Hate crimes

Cops Arrested a Black Man. He Called Them Nazis, So He Was Charged With a Hate Crime.

"This is not what the hate crime statute was for. This is criminalizing pure speech, and that violates the First Amendment."



Police officers in Crafton, Pennsylvania, arrested a 52-year-old black man, Robbie Sanderson, for shoplifting at a CVS in September of 2016. He called them Nazis, skinheads, and Gestapo as they cuffed him.

Because of those epithets, Sanderson was charged with "ethnic intimidation." Insulting the officers in such terms was an anti-white hate crime, from the perspective of the authorities. Sanderson had made bias-motivated "terroristic threats," they claimed. The alleged motivation increased the seriousness of Sanderson's crime from a first-degree misdemeanor to a third-degree felony.

That's according to The Appeal's Joshua Vaughn, who reports that Pennsylvania residents were charged with hate crimes for making offensive statements to police at least three other times. In each of these cases, including Sanderson's, the hate crime charges were eventually dropped. But the threat of a hate crime conviction can still hurt. Defendants might plead guilty to other offenses, for instance, if prosecutors agree to drop a hate crime charge.

In any case, it's absurd to think that the crime of "ethnic intimidation" was meant to include citizens who angrily rant at cops who are arresting them. "This is not what the hate crime statute was for," says the ACLU's Mary Catherine Roper. "This is criminalizing pure speech and that violates the First Amendment."

Making racially biased remarks isn't against the law. Rather, hate crime provisions enhance the penalties for offenses such as vandalism, assault, and, yes, terroristic threats. A man who beats up his neighbor might be guilty of assault, but a man who beats up his neighbor because the neighbor is black could be guilty of ethnic intimidation. Merely shouting at the cops during the course of an arrest shouldn't count.

The cases highlighted by The Appeal present good evidence that we ought to be skeptical of hate crime laws. Although intended to protect the underprivileged from bigotry and racism, they often permit the government to quell speech that is critical of authority. In my recent testimony before the U.S. Commission on Civil Rights, I noted examples from outside the U.S. where stricter prohibitions of hate crime and hate speech empowered the government to arrest people for telling harmless jokes or sharing inappropriate lyrics.

Yet one Pennsylvania news source, Pennlive.com, is concerned that Pennsylvania is too quick to drop hate crime charges:

Police logs across the state are filled with scores of similar incidents—ones in which a bias against someone's race, ethnicity or religion are noted in the crime report.

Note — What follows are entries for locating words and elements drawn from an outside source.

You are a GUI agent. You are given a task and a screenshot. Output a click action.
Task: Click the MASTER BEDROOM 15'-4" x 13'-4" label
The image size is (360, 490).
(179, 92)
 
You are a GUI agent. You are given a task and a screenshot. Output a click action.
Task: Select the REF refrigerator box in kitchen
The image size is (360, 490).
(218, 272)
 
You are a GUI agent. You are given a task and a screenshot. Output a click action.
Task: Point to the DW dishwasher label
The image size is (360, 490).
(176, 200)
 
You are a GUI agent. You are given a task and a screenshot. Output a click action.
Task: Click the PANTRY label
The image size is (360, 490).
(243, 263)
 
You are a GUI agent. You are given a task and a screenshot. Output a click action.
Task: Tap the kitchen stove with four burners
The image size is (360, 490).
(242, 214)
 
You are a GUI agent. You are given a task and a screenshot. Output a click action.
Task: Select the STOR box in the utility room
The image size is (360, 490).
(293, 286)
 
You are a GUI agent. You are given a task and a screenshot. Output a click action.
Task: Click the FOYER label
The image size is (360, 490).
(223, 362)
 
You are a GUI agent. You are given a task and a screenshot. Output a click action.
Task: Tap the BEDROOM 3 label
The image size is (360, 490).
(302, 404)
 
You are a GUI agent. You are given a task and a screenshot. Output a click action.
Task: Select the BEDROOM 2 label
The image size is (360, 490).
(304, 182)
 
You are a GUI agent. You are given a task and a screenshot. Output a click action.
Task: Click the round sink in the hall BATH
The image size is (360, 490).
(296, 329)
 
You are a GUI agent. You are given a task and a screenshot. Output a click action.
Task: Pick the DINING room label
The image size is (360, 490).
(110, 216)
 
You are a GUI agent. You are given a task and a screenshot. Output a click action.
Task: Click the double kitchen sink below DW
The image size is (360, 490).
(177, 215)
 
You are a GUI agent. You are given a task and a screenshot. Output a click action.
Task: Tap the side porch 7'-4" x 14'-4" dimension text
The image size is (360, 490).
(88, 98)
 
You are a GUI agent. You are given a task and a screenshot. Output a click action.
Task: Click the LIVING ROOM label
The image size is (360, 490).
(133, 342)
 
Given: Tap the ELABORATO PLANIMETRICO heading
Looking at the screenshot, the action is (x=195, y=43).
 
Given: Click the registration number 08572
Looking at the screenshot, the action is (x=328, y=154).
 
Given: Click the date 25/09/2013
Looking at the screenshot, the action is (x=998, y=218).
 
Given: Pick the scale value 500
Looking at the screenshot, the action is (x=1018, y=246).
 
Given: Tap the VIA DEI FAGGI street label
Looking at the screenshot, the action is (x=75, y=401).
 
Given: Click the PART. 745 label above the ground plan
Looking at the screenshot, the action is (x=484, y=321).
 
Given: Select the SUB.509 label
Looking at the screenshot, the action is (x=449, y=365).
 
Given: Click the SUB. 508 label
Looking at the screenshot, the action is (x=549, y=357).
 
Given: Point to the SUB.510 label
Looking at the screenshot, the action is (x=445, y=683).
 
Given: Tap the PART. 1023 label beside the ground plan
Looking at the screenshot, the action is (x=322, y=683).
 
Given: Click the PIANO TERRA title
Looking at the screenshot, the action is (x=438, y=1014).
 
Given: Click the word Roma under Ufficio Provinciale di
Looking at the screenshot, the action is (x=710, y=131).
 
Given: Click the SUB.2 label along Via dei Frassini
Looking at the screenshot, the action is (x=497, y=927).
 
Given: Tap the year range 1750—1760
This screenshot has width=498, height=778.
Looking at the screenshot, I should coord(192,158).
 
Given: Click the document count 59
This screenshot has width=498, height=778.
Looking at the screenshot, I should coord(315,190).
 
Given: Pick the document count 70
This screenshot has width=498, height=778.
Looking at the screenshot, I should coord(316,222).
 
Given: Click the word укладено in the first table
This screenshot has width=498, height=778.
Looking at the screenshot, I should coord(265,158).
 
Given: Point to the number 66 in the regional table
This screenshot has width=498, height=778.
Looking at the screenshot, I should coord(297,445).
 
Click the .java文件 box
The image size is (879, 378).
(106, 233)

But whether it's a failure of police to file hate-crime charges or the chargers become the go-to bargaining chip in a plea deal, these so-called hate crimes seldom make it into state crime statistics.

As a result, Pennsylvania, a state of 12.7 million, continues to have a chronically low annual reporting rate of hate crimes to the FBI.

As an example of the kind of thing that should be prosecuted as a hate crime, Pennlive.com's editorial board recalled a 2016 incident involving a white teenager who made cruel, racist remarks about a black kid and "shared the result of his disgusting handiwork to Snapchat." The teenager was charged with cyber-bullying and harassment, but the authorities didn't immediately think to add a hate crime charge.

Should hate crime enhancements apply in a case where the underlying crime was itself a matter of speech? Prosecuting more hate crimes in Pennsylvania would indeed generate more reports of such offenses. But that wouldn't tell us whether hate crimes were actually increasing or decreasing, especially if the numbers merely reflect harsher treatment of teenagers who make mean videos and people who shout epithets at cops.

The best point against hate crime laws is the one raised by Commissioner Peter Kirsanow during the hearing I attended:

He directed his questions to all of us, and invited anyone who possessed the information to answer.

"Are you aware of any data, studies, or other evidence, that shows designating a crime a hate crime deters, prevents, or reduces that crime, and second, whether designating a crime a federal hate crime reduces, deters, or prevents incidents of that crime?" he asked.

Neither I nor any of the other panelists were aware of such information, and so the panel fell silent.

Kirsanow continued. "Then, one other question: are you aware of any databases, study, or other evidence that shows designating a crime a hate crime, whether a municipal, federal, or state crime, assists in the resolution of that crime or the apprehension of the perpetrator?" he asked.

Again, silence.

"Thank you, Madame Chair," he said, yielding the floor.